Life Settlements Can Be A Smart Move For Many Reasons PDF Print E-mail
Written by Kelly Ramirez   
Thursday, 19 August 2010 17:16
Life settlements refer to sales of life insurance policies when they are not wanted. Often, it is the elderly that make use of this kind of transaction. It is usually done when the policy can be sold to an investor for more than the cash value that the insurance company would offer.
by KellyRamirez


Life settlements refer to sales of life insurance policies when they are not wanted. Often, it is the elderly that make use of this kind of transaction. It is usually done when the policy can be sold to an investor for more than the cash value that the insurance company would offer.

There are several reasons for a person to choose to make this transaction. Sometimes the policy is not necessary anymore. Sometimes the person has become so ill that the policy has more worth as a life settlement than if surrendered. Other times, the person may not be able to pay the cost of the premiums or the policy may be performing poorly.

The cash amount that a person receives from a life settlement is usually greater than the cash surrender value but less than would be gotten upon death. The life settlement company will then be responsible for paying the premium and will benefit when the insured person dies.

Often times, a life settlement is chosen because the cash is necessary now for some reason. It may also be considered when needs change due to death or divorce. If the original beneficiary upon death was a spouse, for example, who is now dead or has been divorced, cash today might be preferable.

Life settlement brokers often negotiate the life settlement transaction for policy owners. There are many different considerations that go into determining how much one will be paid. Therefore, it is important to sit down and discuss the options with more than one life settlement company to get the best offer possible.

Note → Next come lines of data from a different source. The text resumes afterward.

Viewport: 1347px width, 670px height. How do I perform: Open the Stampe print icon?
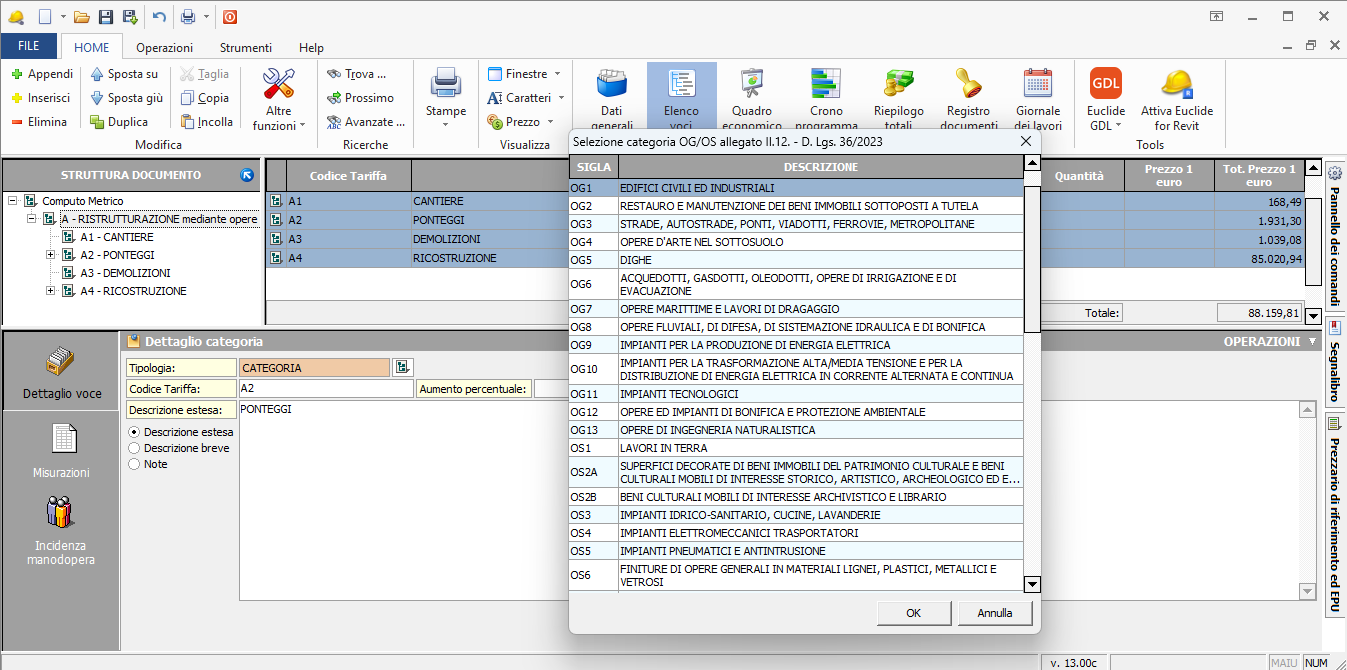pos(445,85)
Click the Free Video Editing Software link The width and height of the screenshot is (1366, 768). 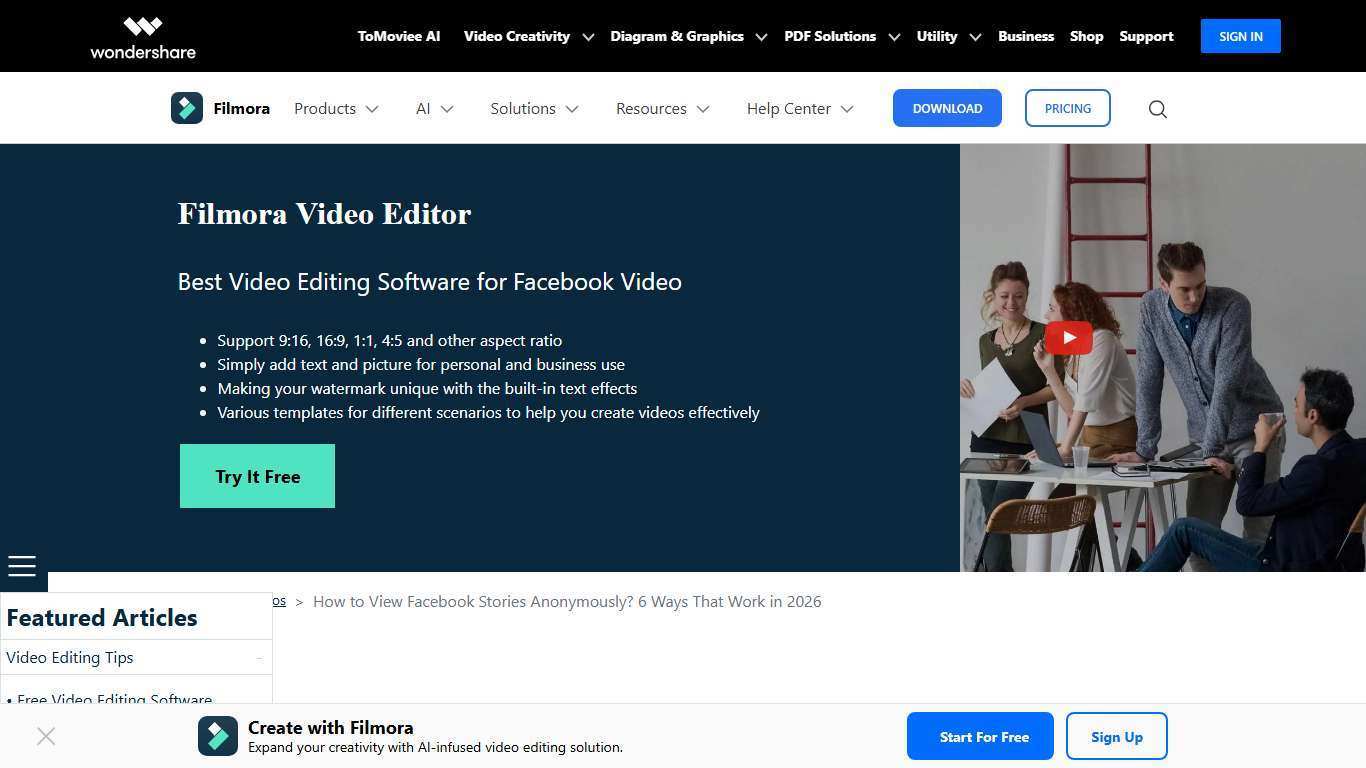(x=114, y=700)
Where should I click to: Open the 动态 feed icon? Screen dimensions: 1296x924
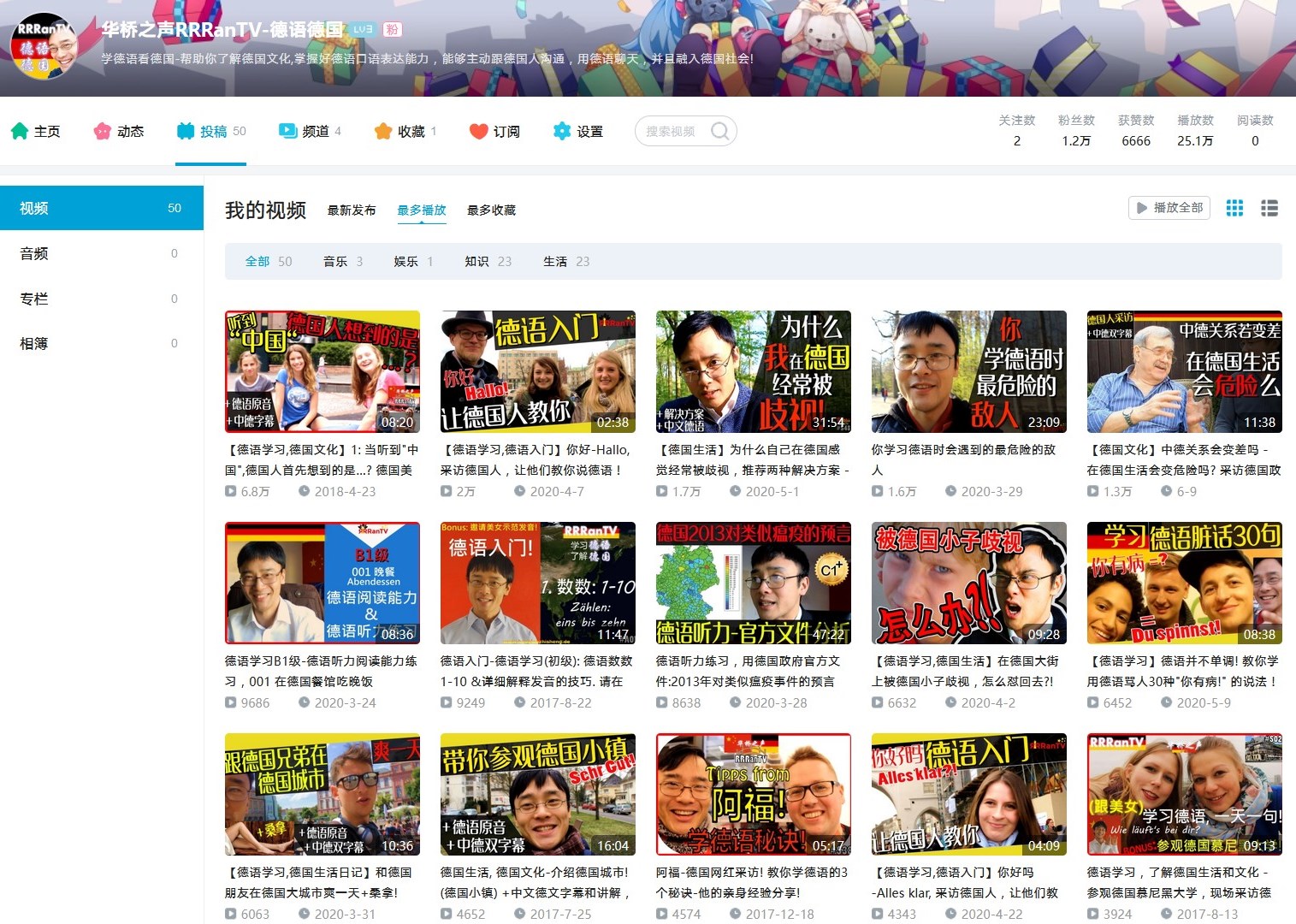pyautogui.click(x=103, y=131)
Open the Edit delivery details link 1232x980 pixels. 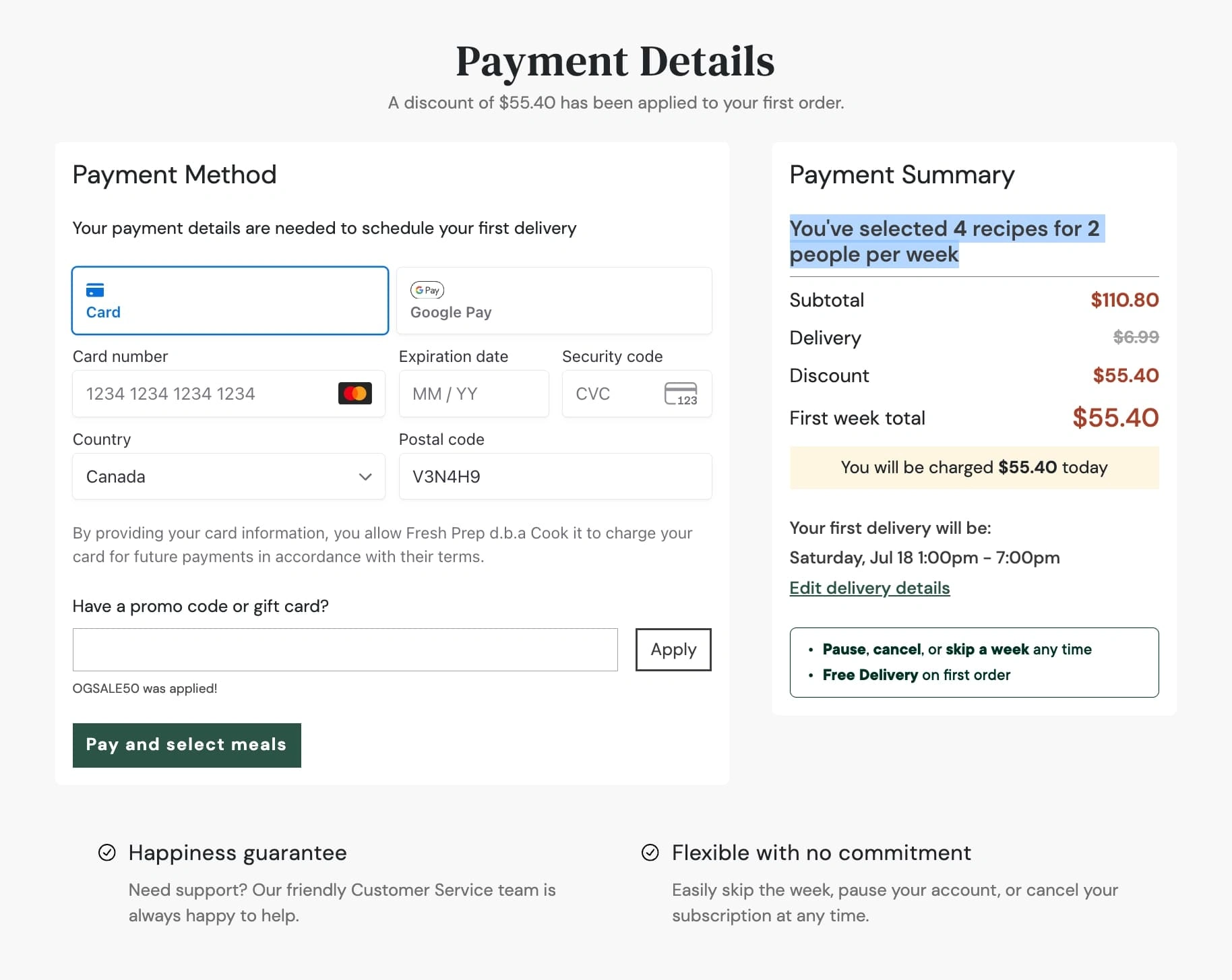coord(869,588)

Life settlements are a great alternative for many people to get the cash out of an insurance policy they no longer want. Compare this to other possibilities such as borrowing against the policy. Also, bear in mind that the proceeds may be subject to taxation. It is a good idea to consult with a tax advisor or lawyer before making a final decision.

DISCLAIMER: This article is provided as information only and is not to be taken as financial advice.